The steel-ultra high performance concrete (UHPC) composite deck has been increasingly concerned for the fatigue damage ameliorations on the steel bridge deck and the pavement. The UHPC plate in the composite deck featured by the favorable tensile performance and small thickness helps achieving a light self-weight. However, it results to a limited short space for the shear connector to transfer the interlayer shear force. Therefore, this study proposed a kind of short steel channel-section connector for the composite deck with a thin UHPC plate, and investigated its mechanical behavior through push-out tests and parametric FEM analysis. The test results showed the deformation of the channel connector during the loading process generally included the elastic, elastic–plastic, and plastic stages, and the shear fracture of channel connector dominated in the failure mode.

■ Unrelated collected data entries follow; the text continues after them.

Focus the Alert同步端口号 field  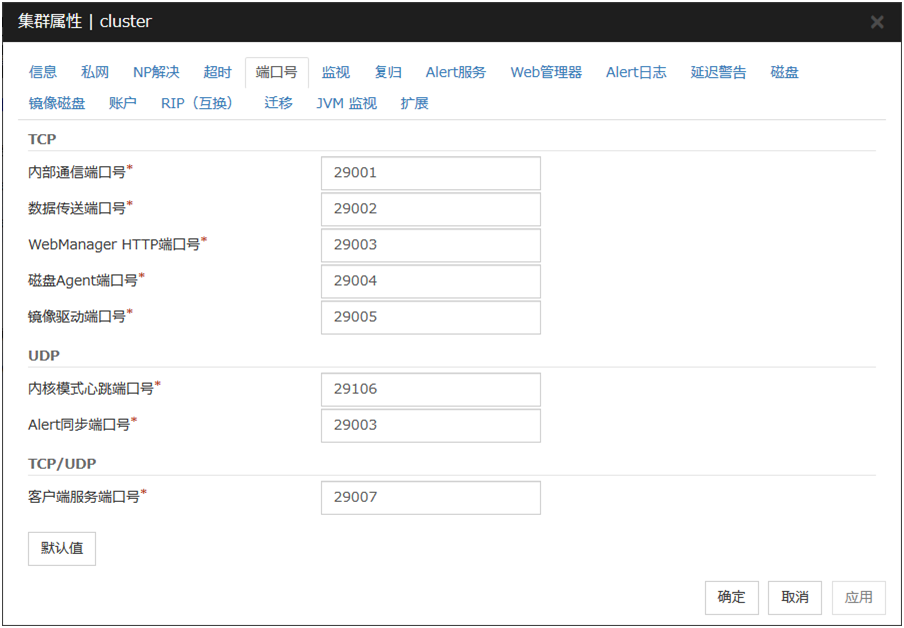click(430, 425)
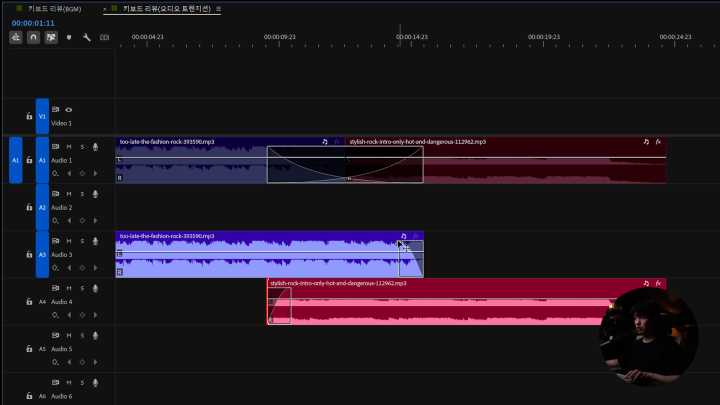The width and height of the screenshot is (720, 405).
Task: Close the 키보드 리뷰(오디오 트랜지션) tab
Action: (x=105, y=8)
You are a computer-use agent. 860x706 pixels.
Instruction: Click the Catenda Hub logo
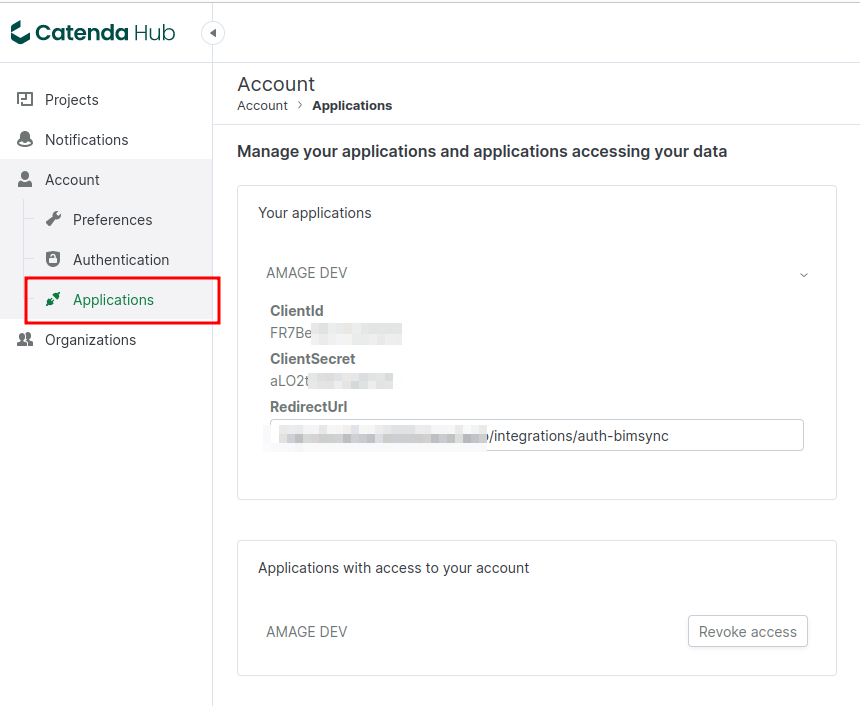click(92, 32)
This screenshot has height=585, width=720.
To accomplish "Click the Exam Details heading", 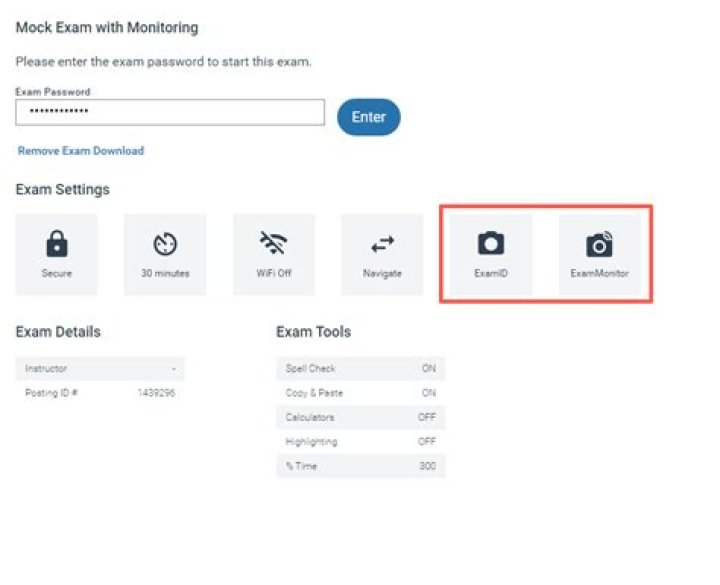I will click(x=58, y=332).
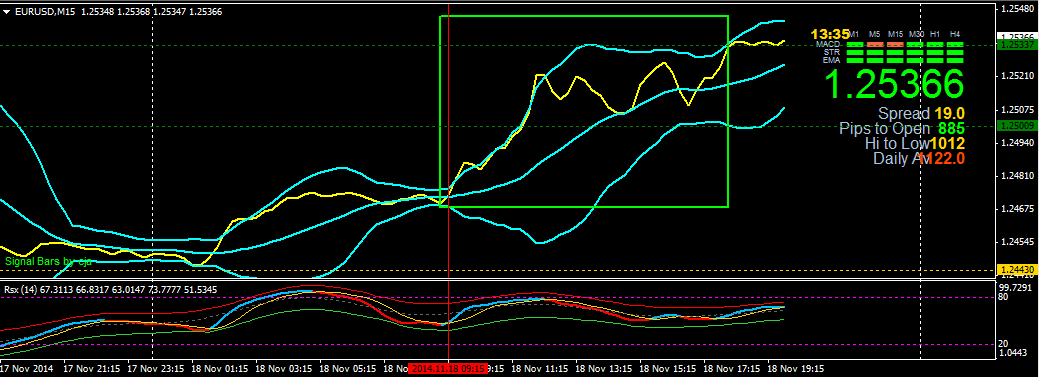Select the Signal Bars by cja label
The height and width of the screenshot is (377, 1040).
point(48,262)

The shear stiffness of the specimen with embedded reinforcement was increased by 39%, but had little influence on the shear capacity. On the other side, the parametric analysis told that the shear strength of connector increased significantly as the connector height increased from 50 to 80 mm. Nevertheless, the connector arrangement direction was a sensitive factor to the uplift resistance of the connector.

Keywords

Composite deck Channel connectors UHPC Push-out test Shear behaviors FEM analysis 

Notes

Acknowledgements

This research was funded by the National Natural Science Foundation of China (No. 51478120). And we appreciate the supports from Shanghai Pujiang Project (No. 18PJ1410300) and Tongji Civil Engineering Peak Discipline Plan.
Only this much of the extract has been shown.